■ To do:
Set out the data lines between the line holding "Select the Prospecta module cell" and the line holding "This screenshot has", inclusive, as a Markdown table with the columns Entry and Text, skipping blank lines. Leave the pictures out of the answer.

■ Supplied data:
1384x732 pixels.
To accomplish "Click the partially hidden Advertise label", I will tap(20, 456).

--

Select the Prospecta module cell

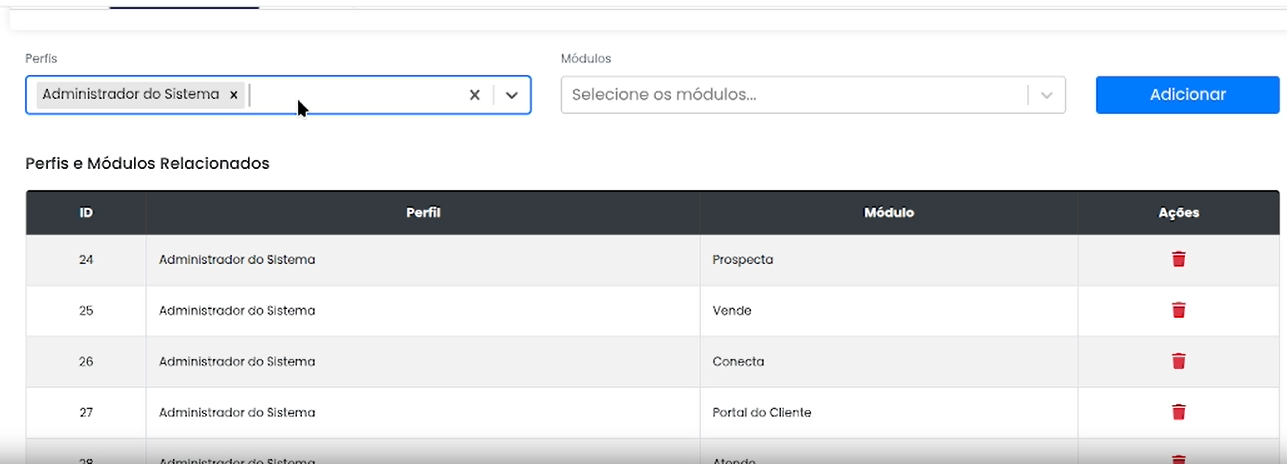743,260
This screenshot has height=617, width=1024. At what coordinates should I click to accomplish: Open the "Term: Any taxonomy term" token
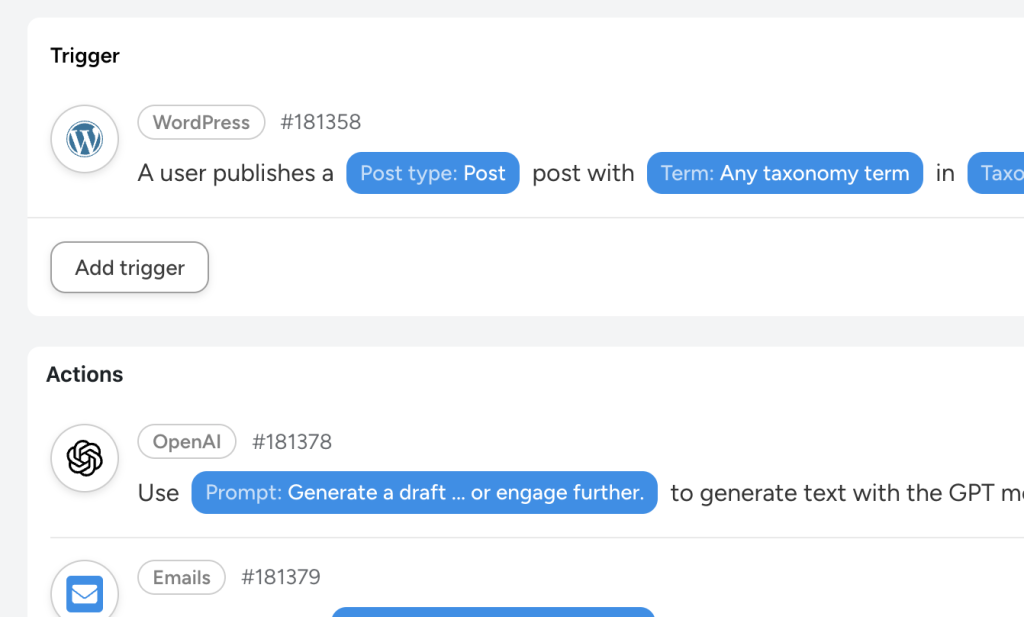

■ Reply to the exercise:
| Entry | Text |
|---|---|
| 1 | Select the Prospecta module cell |
| 2 | 743,260 |
| 3 | This screenshot has height=617, width=1024. At what coordinates should I click to accomplish: Open the "Term: Any taxonomy term" token |